The XGBoost was applied with the default setting, except for one parameter, namely eval_metric = ‘mlogloss’. The training time complexity of XGBoost is O(KD ‖x‖ log(N)), where K is the number of trees generated, D represents the maximum depth of the tree, ‖x‖ represents the non-empty sample size for training and N represents the total number of records. Apparently, K and D, are constant numbers, and miss-values were filled in during the preprocessing step, so ‖x‖ would be equal to n in this case. So, the time complexity of XGBoost during training becomes O(N long(N)).

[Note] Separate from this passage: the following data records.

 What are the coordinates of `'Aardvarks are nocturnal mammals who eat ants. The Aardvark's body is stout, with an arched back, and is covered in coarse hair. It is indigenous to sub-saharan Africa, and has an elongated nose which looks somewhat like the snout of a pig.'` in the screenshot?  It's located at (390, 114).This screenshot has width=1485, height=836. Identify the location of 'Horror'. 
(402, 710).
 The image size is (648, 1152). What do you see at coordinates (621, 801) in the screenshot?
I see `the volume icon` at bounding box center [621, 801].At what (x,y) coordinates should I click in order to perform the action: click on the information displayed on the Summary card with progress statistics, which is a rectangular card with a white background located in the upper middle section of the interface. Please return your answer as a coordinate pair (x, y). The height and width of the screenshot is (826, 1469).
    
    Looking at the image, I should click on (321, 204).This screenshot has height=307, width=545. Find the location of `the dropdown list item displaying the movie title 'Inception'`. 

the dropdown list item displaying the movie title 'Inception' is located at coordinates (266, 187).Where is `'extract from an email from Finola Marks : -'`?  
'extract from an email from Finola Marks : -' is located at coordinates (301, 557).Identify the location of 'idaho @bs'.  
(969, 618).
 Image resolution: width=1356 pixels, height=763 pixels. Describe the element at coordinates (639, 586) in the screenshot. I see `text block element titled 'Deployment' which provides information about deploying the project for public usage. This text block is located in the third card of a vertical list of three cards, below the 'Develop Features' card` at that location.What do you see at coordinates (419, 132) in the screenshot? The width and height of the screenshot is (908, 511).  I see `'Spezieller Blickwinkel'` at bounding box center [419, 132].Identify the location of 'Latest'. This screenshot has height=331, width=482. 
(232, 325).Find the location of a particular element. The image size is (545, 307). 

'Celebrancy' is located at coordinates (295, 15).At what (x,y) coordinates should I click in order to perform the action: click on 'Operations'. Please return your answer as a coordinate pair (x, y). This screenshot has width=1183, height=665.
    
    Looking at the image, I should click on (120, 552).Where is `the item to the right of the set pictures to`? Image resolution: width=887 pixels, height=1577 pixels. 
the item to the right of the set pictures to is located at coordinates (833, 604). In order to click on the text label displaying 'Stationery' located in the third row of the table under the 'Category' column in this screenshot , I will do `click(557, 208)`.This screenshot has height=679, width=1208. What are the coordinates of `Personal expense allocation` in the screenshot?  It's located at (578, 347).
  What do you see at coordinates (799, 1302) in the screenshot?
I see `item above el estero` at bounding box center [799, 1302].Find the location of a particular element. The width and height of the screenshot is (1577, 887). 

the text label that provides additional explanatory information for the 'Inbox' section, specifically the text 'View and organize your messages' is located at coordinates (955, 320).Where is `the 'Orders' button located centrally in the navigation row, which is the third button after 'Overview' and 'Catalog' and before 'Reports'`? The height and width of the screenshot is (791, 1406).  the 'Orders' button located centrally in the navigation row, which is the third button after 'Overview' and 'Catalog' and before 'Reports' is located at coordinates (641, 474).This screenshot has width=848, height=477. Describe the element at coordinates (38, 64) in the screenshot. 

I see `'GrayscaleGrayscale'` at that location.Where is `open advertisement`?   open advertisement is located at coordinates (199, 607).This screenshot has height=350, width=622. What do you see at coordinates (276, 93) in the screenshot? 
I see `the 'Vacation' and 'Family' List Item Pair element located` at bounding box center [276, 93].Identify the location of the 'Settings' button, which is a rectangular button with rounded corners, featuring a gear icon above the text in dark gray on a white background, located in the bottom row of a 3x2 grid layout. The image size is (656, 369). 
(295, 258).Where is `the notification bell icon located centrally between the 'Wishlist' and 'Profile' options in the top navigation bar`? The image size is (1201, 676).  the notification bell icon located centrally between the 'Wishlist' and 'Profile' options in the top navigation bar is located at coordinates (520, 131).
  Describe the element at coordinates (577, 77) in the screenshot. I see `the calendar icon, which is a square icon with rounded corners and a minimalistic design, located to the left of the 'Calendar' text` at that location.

4.2. Explainable Artificial Intelligence (XAI)

Experimental results indicate that XGBoost delivered the best results with the selected features after SMOTE oversampling. The nature of the XGBoost model is black box. Therefore, XAI was applied to make the high-performance model more transparent. In the ML model, some models like DT, Logistic Regression (LR), K-Nearest Neighbor (KNN) are simple and transparent models. While the complex models like SVM, ANN and ensemble models are opaque. In the current study post-hoc approach using LIME and SHAP was applied. Figure 3 provides the global explanation of the XGBoost model using selected features and an oversampled dataset. Figure 4 shows a local explanation of the XGBoost model using a selected and oversampled dataset. In addition, the rules are extracted from the XGBoost model using the global surrogate model. Extracted rules are mentioned below.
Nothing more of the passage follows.